Denis Bonzy

Auteur : Denis Bonzy

  • 26 juin ou la première formule universelle symbole de liberté après la seconde guerre mondiale

    JFK 2 26 06 17

    Le 26 juin 1963, JFK est à Berlin. Il prononce un discours qui fait l'Histoire avec une formule "Je suis un Berlinois" qui est une première formule universelle à ce point que sa structuration sera reprise plus de 50 ans plus tard "Je suis Paris, Nice, Londres …" en fonction d'épreuves collectives dramatiques face au terrorisme des années 2015 et 2016. Quelques mots trouvent alors une force particulière parce qu'ils résument un sens, une direction collective. 

    Un passage de son discours fait le tour du monde : 

    « Il y a beaucoup de gens dans le monde qui ne comprennent pas ou qui prétendent ne pas comprendre quelle est la grande différence entre le monde libre et le monde communiste.
    Qu'ils viennent à Berlin !

    Il y en a qui disent qu'en Europe et ailleurs, nous pouvons travailler avec les communistes. Qu'ils viennent à Berlin ! Lass sie nach Berlin kommen !

    Notre liberté éprouve certes beaucoup de difficultés et notre démocratie n'est pas parfaite. Cependant, nous n'avons jamais eu besoin, nous, d'ériger un mur […] pour empêcher notre peuple de s'enfuir. […] Le mur fournit la démonstration éclatante de la faillite du système communiste. Cette faillite est visible aux yeux du monde entier. Nous n'éprouvons aucune satisfaction en voyant ce mur, car il constitue à nos yeux une offense non seulement à l'histoire mais encore une offense à l'humanité. […]

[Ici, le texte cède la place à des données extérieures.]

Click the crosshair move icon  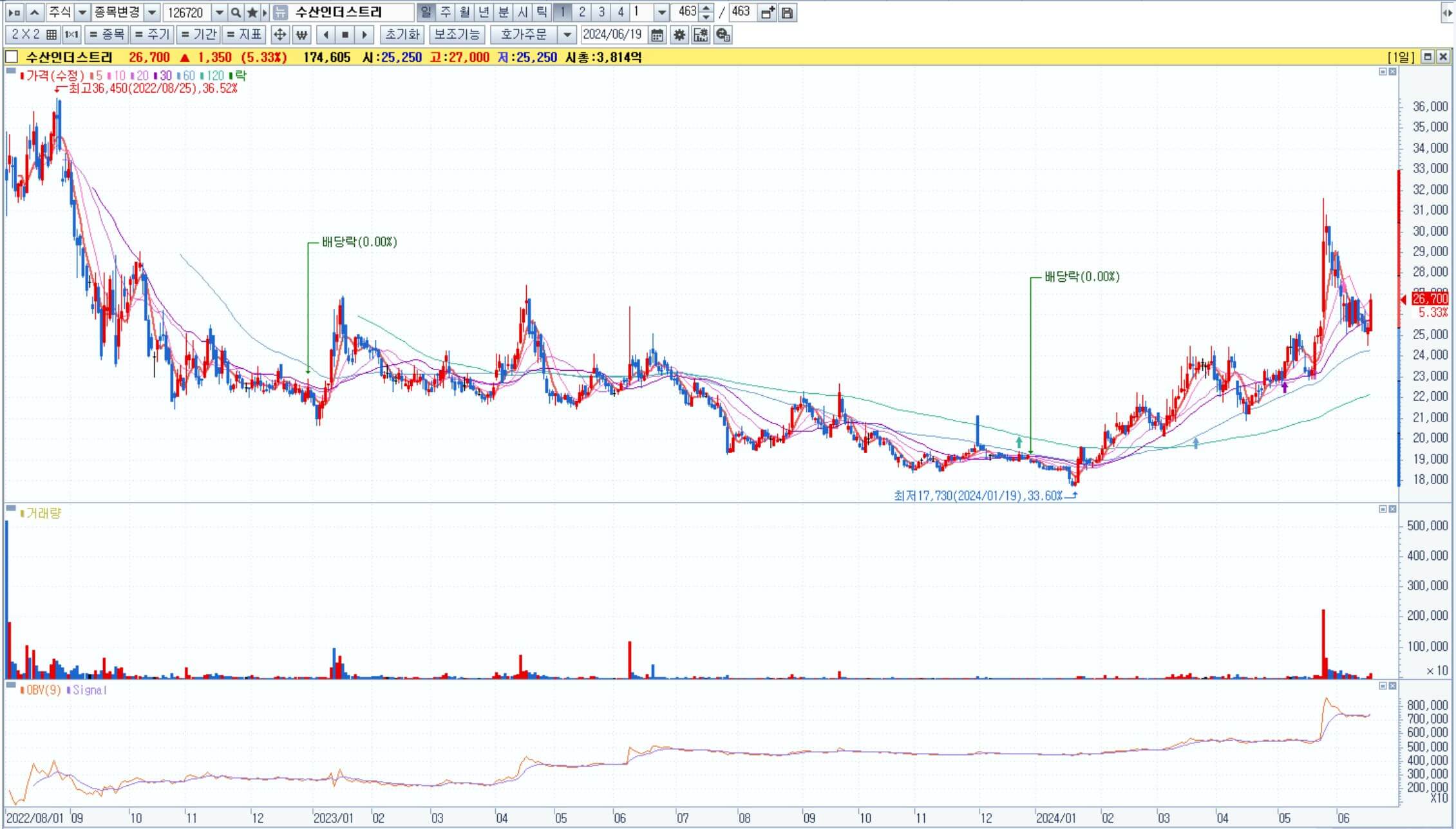click(279, 35)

    Tous les hommes libres, où qu'ils vivent, sont des citoyens de Berlin. Par conséquent, en tant qu'homme libre, je suis fier de prononcer ces mots : Ich bin ein Berliner ! ».

    C'est tout le problème de l'époque présente. Aucun leader occidental n'a encore trouvé les mots et les lieux porteurs de symboles universels pour parler ainsi à toute la communauté internationale au sujet de causes planétaires (environnement, terrorisme, climat …). Ce sont pourtant de tels moments qui font bouger les frontières et pas les textes officiels.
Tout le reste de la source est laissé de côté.